HP Data Terminals, known for reliability and unusually nice interaction modes, quickly became big business. Orders for the first year were $17 million, doubling every year under General Manager Jim Arthur and R&D manager Jim Doub. Within five years, they exceeded HP 3000 CPU revenues. Peripherals were becoming central.
The HP 2640A was the flagship product at $2,640; in November 1975the HP 2644A was announced at $5,000, adding important storage capability to this interactive terminal. These operated very differently from a classic dumb terminal; because they had an internal microcomputer, they could function in their own right as a local computer, while also tethered to the CPU over a network connection. Terminals were gaining smarts, but also CPU independence.

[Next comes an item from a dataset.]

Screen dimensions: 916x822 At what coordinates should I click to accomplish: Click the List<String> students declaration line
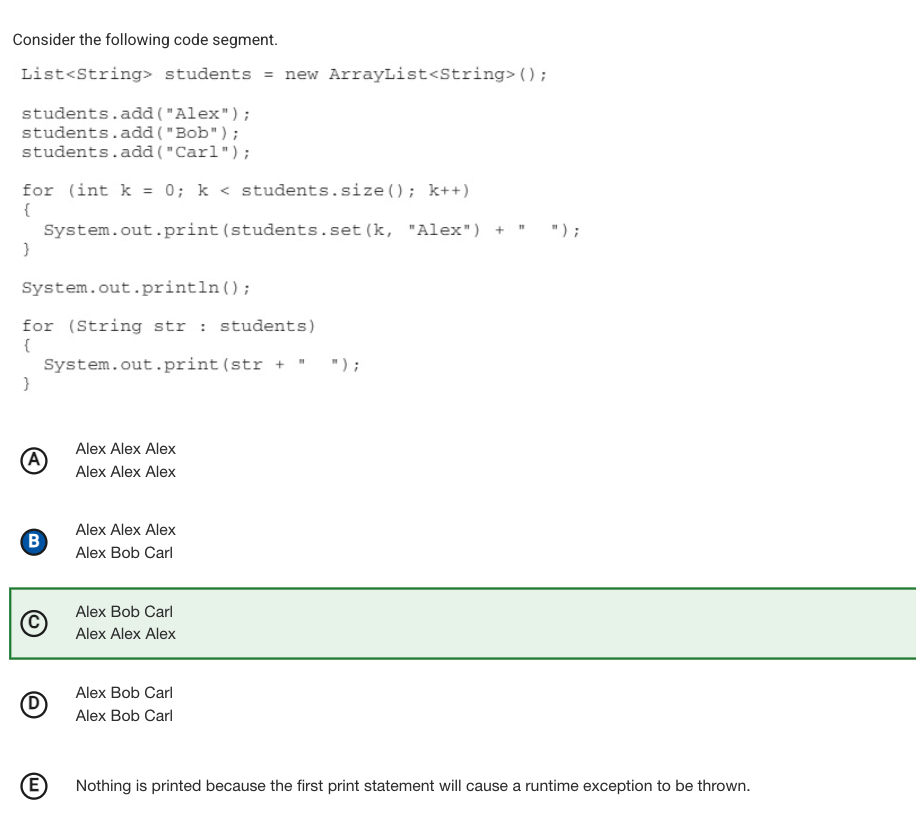coord(284,75)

HP was not alone in missing big signals, and DTD certainly was not alone among HP divisions in missing the personal computer revolution, but on reflection, DTD designers came closer to understanding this than anywhere else in the company – much closer than either the Corvallis team or the Ft. Collins team because they, as did IBM, were primarily dealing with business people, not engineers. And they had the price point right.

BlArthurHu said...

Wow, I was a summer intern 1978-1980 and walked around to see the HP 300, HP 250, and programmed the BASIC demo tape for the HP 2647 programmable graphics terminal, and witnessed the crazy color terminal they must have sold 10 of. Cut my teeth on the HP 9830 at my high school in 1975 which got me interested in HP. Seems HP 300 was a classic case of too many new ideas at one time, though many of the ideas are now widespread. I saw the soft keys evolve from paper labels to screen-locks on 2640 terminals to the HP 300 screen labels next to dedicated buttons that are on every gas pump and ATM today. Bit ironic that HP is now the biggest vendor of computers after all those blunders.

BlArthurHu said...

I remember Jim Doub. Learned how to drink beer at HP beer busts. Coffee and donuts were still the best I've had at any employer.

chuck said...

Ah, the beer busts! And the coffee and donuts were superb; not so good for a waistline as youthful designers began to age...
And HP was full of folk like Jim Arthur, who set one kind of tone for the place -- aggressive!